# WHAT THE TASK ASKS:
In the listing that follows, locate the line containing "[Compartilhar no LinkedIn] (683, 533)" and the line containing "Katip Mustafa Çelebi Mahallesi (1094, 1673)". Retype exactly those two lines and every line between them, and nothing more.

# MATERIAL SUPPLIED:
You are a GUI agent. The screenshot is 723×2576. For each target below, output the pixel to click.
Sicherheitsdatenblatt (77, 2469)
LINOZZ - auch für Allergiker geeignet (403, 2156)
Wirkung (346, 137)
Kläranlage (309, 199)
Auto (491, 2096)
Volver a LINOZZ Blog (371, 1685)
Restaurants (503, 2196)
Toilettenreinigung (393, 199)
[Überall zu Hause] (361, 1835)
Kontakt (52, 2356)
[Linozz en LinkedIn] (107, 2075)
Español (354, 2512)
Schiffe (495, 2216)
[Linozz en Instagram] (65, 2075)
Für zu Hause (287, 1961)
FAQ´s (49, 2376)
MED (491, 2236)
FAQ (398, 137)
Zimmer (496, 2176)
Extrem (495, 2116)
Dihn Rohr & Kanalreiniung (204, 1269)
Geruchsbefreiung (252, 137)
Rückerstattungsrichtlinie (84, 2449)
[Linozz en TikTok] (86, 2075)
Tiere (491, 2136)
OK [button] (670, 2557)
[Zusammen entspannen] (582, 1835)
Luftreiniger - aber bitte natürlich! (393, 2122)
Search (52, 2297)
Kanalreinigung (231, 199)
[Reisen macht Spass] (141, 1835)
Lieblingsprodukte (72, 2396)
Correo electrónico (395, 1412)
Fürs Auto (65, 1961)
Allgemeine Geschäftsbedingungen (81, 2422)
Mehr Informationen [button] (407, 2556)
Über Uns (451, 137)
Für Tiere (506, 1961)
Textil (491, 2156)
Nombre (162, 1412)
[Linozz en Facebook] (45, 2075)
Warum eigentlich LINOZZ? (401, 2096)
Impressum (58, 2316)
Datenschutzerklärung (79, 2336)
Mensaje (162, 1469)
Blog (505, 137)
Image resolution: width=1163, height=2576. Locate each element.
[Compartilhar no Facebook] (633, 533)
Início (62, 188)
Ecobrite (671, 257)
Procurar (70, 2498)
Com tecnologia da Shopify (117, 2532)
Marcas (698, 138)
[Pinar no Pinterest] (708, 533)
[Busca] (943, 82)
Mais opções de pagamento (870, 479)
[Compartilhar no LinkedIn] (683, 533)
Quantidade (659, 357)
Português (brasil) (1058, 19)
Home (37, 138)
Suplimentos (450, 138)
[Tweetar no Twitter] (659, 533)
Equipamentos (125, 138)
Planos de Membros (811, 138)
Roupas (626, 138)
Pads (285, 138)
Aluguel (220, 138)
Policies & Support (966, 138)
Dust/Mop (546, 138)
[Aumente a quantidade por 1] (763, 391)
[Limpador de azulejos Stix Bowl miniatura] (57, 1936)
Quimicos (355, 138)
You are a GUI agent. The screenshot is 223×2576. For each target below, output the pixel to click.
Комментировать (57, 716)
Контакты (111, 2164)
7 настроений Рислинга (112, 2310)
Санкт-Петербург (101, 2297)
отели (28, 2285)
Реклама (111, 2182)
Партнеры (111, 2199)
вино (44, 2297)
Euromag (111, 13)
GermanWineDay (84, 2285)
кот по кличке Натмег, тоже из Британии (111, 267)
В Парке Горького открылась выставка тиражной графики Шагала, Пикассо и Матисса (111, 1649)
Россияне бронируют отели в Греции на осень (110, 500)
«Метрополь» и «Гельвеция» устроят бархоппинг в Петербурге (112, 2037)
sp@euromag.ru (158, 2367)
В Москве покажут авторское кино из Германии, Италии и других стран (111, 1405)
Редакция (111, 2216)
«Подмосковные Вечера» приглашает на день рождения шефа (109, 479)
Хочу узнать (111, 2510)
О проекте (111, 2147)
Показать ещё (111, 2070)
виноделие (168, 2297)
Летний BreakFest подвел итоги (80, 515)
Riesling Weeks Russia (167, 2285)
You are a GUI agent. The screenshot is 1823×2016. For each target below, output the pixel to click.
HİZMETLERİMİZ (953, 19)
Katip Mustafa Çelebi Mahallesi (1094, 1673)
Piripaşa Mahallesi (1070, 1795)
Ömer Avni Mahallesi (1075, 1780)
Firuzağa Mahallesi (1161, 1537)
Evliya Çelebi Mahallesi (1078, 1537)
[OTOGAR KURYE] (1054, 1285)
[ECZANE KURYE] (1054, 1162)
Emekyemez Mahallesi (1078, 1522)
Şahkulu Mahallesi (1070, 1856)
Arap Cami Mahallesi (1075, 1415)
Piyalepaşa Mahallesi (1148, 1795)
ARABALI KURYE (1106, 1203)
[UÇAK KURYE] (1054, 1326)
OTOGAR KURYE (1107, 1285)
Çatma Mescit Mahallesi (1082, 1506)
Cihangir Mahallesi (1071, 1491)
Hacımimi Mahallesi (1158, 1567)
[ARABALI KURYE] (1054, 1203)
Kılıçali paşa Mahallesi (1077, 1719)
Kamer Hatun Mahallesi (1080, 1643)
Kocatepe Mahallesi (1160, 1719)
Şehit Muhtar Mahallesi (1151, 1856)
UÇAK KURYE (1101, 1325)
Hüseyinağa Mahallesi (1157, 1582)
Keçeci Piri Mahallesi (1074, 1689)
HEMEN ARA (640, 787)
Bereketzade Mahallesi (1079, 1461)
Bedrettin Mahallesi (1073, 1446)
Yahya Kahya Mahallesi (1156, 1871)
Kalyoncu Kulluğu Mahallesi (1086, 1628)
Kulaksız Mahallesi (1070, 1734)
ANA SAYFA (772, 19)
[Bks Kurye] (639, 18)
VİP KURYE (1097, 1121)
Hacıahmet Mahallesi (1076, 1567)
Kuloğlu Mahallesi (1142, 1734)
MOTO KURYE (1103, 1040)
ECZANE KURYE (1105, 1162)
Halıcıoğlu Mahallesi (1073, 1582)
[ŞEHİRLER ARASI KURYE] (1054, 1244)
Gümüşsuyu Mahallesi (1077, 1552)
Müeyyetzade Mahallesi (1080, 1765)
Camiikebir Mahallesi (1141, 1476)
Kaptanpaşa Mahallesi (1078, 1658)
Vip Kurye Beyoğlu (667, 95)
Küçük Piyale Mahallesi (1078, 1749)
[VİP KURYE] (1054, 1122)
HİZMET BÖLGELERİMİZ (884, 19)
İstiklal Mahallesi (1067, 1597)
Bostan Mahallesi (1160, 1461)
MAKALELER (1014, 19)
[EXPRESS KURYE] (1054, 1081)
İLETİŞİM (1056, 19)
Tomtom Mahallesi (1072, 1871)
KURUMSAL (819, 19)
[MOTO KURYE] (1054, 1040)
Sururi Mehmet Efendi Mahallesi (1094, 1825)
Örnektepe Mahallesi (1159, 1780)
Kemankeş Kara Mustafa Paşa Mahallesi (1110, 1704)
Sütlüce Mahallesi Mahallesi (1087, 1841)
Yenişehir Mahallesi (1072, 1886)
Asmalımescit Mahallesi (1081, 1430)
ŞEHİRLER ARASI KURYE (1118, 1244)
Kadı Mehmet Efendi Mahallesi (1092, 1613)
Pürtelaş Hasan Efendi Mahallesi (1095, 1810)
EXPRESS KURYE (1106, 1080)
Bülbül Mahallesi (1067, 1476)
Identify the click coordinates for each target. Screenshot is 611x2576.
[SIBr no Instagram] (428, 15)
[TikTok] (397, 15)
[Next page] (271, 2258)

# RESULT:
[Compartilhar no LinkedIn] (683, 533)
Quantidade (659, 357)
Português (brasil) (1058, 19)
Home (37, 138)
Suplimentos (450, 138)
[Tweetar no Twitter] (659, 533)
Equipamentos (125, 138)
Planos de Membros (811, 138)
Roupas (626, 138)
Pads (285, 138)
Aluguel (220, 138)
Policies & Support (966, 138)
Dust/Mop (546, 138)
[Aumente a quantidade por 1] (763, 391)
[Limpador de azulejos Stix Bowl miniatura] (57, 1936)
Quimicos (355, 138)
You are a GUI agent. The screenshot is 223×2576. For each target below, output the pixel to click.
Комментировать (57, 716)
Контакты (111, 2164)
7 настроений Рислинга (112, 2310)
Санкт-Петербург (101, 2297)
отели (28, 2285)
Реклама (111, 2182)
Партнеры (111, 2199)
вино (44, 2297)
Euromag (111, 13)
GermanWineDay (84, 2285)
кот по кличке Натмег, тоже из Британии (111, 267)
В Парке Горького открылась выставка тиражной графики Шагала, Пикассо и Матисса (111, 1649)
Россияне бронируют отели в Греции на осень (110, 500)
«Метрополь» и «Гельвеция» устроят бархоппинг в Петербурге (112, 2037)
sp@euromag.ru (158, 2367)
В Москве покажут авторское кино из Германии, Италии и других стран (111, 1405)
Редакция (111, 2216)
«Подмосковные Вечера» приглашает на день рождения шефа (109, 479)
Хочу узнать (111, 2510)
О проекте (111, 2147)
Показать ещё (111, 2070)
виноделие (168, 2297)
Летний BreakFest подвел итоги (80, 515)
Riesling Weeks Russia (167, 2285)
You are a GUI agent. The screenshot is 1823×2016. For each target below, output the pixel to click.
HİZMETLERİMİZ (953, 19)
Katip Mustafa Çelebi Mahallesi (1094, 1673)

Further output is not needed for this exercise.